Contracts, Undefined Behavior, and Defensive,Programming

Sat Jun 13 15:38:03 UTC 2020

Am Sat, 13 Jun 2020 14:41:19 +0000 schrieb Jesse Phillips:

> On Saturday, 13 June 2020 at 08:52:18 UTC, Johannes Pfau wrote:
>>
>>
>> So using definsive programming we turned soft UB into hard UB which
>> will probably crash the program. It could also cause memory corruption,
>> run into an infinite loop, .... And please note that all this even
>> happens in a @safe function.
>>
>> So because of this, I think it's a really bad idea to conflate assume
>> and assert meanings.
> 
> The article talks about this. It states that soft undefined behavior can
> lead to hard UB.
> 
> I don't think it tries to argue this is OK. 

I think you're refering to the strlen example on page 4? It is true that 
soft UB **may** lead to hard UB in general. If this is caused by 
application code, as in that example, it is something @safe has to (and 
can) take care of.

In application code, soft UB may be limited to local effects. Consider an 
online banking application showing the current date somewhere: If some 
code manages to assign 25 to the hours part of the date, that certainly 
violates some semantic guarantees. But if the date is only shown to the 
user, the worst thing that'll happen is that the user may see an 
incorrect date. And if all code is @safe, we're still guaranteed not to 
get memory corruption (hard UB).

But now if I add an assert(day <= 24) somewhere with best defensive 
programming intentions, the compiler may turn that into hard UB now. And 
hard UB could even include memory corruption setting your account balance 
to a negative value.

As assert "[...] checks (along with any action taken should a check fail) 
are, however,never a part of a function’s contract, cannot be relied upon 
by the clients..." they subvert @safe checking when used as assumes:

An example:

void a(int n) @safe
{
    assert (n > 0);
}

void b() @safe
{
    a(-1);
}

The compiler can not prevent the a(-1) call in b, as it does not know the 
semantic invariant demanded by a(). However, in a(), the assert (n > 0) 
get's ransformed to assume(n > 0) in release mode, which will lead to 
safe code causing hard UB.

Without assume, points where soft UB can turn into hard UB should all be 
covered by @safe (at least for memory corruption).

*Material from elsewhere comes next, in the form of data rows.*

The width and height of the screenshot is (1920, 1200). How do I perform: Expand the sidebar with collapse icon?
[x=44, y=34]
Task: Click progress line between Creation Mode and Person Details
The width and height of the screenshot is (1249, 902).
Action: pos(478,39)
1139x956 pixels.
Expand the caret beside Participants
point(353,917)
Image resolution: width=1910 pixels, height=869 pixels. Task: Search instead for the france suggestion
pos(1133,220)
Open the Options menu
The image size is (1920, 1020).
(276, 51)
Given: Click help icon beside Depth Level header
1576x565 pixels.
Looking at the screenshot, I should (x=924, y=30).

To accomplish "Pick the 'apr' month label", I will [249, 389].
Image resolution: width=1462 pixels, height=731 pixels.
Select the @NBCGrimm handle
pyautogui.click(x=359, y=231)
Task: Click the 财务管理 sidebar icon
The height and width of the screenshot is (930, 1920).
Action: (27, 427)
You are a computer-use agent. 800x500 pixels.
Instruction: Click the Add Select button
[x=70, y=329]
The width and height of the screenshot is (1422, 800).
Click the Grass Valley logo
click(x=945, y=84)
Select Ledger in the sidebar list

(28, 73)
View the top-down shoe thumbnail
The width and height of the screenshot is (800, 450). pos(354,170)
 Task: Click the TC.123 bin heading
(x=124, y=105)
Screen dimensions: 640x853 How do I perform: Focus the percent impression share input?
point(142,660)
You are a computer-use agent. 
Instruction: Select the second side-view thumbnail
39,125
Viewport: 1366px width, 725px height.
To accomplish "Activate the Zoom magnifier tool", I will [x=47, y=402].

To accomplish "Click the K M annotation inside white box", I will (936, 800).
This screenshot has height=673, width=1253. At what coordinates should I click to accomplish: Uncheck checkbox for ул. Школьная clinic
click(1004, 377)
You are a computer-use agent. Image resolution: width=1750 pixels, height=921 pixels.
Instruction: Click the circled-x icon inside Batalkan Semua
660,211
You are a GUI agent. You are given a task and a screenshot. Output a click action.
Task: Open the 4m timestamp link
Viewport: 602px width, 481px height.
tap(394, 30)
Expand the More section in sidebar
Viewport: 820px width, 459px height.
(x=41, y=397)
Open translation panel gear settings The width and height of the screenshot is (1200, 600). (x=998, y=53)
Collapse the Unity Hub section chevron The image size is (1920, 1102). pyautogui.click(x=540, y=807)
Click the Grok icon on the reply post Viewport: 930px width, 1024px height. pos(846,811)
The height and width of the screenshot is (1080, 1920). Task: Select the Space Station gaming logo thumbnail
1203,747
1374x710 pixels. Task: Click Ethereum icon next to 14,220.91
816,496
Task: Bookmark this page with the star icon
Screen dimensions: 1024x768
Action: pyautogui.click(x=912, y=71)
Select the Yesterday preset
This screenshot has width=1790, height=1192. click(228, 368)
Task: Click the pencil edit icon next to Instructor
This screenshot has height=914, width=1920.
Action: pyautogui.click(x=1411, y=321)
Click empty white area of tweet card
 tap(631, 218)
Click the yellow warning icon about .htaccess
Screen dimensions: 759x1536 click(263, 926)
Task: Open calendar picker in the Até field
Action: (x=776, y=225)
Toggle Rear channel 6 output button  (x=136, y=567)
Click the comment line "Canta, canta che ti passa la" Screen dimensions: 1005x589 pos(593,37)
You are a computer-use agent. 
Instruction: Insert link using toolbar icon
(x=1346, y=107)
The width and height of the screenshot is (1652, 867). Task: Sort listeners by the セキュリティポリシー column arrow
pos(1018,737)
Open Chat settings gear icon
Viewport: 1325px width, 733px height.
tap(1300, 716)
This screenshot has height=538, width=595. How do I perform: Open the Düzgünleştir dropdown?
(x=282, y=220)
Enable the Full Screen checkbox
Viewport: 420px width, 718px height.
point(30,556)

To summarize and rephrase this: the encapsulation unit of @safe is the 
function boundary. The parameter definitions (including this pointer) and 
return type and their modifiers are the information the compiler uses to 
implement it's safety checks. For all possible combinations of these 
input values, the @safe function may not cause memory corruption.

asserts then narrow the function contract by describing semantic 
limitations and @safe is not able to enforce this, as this information is 
not part of the function signature. This is fine, as @safe will still 
prevent soft UB from escalating to hard UB. But if you now use assert() 
as assume(), you introduce hard UB for some possible input combinations, 
subverting @safe guarantees.

> [...]
I agree with everything else you said ;-)

-- 
Johannes